Mine rescue teams from several Alpha Natural Resources mines earned high honors in the West Virginia Alliance Mine Rescue Skills Contest last weekend at the National Mine Health and Safety Academy in Beaver.  Alpha-affiliated teams participated in Division II, for teams with three or more years of experience.  Out of the 56 teams in the field, Alpha teams earned the seven top places in the overall category; the top six places in the Smoke/Firefighting portion of the competition; the top five places in the First Aid/Preliminaries; and second and third place in Mine Rescue Field.

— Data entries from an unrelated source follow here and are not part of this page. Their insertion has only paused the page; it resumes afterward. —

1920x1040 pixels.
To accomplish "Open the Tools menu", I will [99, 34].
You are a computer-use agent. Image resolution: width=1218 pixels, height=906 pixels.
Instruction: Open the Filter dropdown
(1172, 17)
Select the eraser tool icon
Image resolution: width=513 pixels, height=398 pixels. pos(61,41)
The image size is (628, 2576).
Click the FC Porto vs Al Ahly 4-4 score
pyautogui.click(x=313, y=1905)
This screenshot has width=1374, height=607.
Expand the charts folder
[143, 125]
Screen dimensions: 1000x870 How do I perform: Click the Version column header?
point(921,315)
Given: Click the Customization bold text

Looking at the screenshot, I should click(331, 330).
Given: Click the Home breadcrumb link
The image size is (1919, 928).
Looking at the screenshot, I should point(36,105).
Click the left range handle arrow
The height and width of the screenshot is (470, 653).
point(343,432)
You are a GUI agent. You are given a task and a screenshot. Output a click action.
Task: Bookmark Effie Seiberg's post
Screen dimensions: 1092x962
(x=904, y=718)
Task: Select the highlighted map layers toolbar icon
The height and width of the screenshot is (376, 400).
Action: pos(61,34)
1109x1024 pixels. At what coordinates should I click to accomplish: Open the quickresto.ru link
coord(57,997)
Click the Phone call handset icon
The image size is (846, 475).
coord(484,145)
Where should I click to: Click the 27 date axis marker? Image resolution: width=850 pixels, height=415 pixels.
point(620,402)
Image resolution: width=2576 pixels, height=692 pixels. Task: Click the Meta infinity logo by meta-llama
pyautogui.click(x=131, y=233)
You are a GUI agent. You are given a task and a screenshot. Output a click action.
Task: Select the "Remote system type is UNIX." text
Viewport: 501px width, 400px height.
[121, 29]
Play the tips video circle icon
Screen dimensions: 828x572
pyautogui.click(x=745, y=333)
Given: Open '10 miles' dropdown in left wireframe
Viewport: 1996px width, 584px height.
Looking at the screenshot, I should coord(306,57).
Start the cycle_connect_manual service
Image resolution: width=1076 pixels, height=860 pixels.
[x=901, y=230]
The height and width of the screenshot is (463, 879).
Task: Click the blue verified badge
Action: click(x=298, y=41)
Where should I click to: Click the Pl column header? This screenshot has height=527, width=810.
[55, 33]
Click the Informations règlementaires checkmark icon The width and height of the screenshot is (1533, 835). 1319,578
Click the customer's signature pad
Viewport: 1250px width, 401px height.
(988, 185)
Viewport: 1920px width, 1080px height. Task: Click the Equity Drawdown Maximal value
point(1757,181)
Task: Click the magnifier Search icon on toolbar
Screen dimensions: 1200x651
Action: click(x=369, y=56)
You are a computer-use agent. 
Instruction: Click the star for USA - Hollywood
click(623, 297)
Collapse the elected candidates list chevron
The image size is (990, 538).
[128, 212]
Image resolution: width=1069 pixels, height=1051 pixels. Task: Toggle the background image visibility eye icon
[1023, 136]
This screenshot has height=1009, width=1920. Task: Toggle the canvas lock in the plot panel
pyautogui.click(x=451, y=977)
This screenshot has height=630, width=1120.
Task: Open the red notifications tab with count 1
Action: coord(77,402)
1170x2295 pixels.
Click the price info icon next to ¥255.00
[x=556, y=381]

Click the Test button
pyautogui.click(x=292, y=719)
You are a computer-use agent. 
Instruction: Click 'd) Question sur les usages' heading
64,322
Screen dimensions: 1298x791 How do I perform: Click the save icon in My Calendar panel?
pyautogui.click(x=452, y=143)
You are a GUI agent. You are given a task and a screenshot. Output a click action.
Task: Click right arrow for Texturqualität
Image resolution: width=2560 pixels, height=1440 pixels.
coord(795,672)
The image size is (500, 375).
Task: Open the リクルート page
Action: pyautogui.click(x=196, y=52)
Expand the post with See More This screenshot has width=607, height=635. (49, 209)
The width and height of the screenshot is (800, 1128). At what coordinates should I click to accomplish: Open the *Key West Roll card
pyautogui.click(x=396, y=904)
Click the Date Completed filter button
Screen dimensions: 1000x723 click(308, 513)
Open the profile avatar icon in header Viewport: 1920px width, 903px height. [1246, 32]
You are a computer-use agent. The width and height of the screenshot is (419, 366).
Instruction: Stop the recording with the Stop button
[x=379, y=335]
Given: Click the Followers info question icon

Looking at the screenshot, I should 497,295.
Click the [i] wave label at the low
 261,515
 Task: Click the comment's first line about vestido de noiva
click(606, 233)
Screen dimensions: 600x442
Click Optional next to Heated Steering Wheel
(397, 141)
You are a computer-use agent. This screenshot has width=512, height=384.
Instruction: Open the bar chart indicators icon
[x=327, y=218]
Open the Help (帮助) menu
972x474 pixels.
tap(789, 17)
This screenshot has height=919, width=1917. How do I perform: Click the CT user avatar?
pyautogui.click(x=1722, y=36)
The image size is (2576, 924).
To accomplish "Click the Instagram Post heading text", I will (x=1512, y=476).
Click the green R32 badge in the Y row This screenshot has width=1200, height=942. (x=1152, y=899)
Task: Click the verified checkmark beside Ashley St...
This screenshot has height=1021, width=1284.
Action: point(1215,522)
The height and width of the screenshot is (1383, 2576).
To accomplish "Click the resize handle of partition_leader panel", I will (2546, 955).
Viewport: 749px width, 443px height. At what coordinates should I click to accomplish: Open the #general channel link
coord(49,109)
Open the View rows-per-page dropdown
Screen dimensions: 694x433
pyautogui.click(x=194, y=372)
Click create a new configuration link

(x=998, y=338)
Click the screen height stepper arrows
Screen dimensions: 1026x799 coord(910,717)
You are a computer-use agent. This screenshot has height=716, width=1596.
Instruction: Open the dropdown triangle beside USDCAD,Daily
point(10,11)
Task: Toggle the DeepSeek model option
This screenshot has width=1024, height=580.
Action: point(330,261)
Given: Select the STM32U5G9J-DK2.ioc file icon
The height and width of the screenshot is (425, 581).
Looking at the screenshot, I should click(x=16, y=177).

“That kind of commitment shows results in the mines,” Matney said.  “Joseph (Wyatt) works at the Brooks Run Mining Cucumber Mine.  They have gone close to 1,800 days without a lost-time accident.  That’s a long time in any job.”

“There’s no perfect mine out there,” Wyatt said.  “No matter what you do, you still have men going into a mountain every day to work.” In a matter-of-fact way, Wyatt rattled off the series of safety awards the Cucumber Mine earned during that period of 1,800 days without a lost time accident, but he added that safety in underground coal mines requires total focus every moment of every day.

“The key to that is being committed to safety,” Wyatt said.  “Alpha’s commitment to safety is great, and I really mean that.  That commitment starts with the managers and travels down to every person in the company.” He said that all employees of Alpha take part in the safe-process operations.  If any employee sees an unsafe and at-risk behavior or piece of machinery, they can tag it out, and the issue is addressed without repercussions .

Along with Wyatt and Matney, other team members on Alpha’s Brooks Run South team include their captain, Travis Grimmett; Mike Gosnell, the map man; David Boothe, John Tiptom Logan Hall and Tim Ford.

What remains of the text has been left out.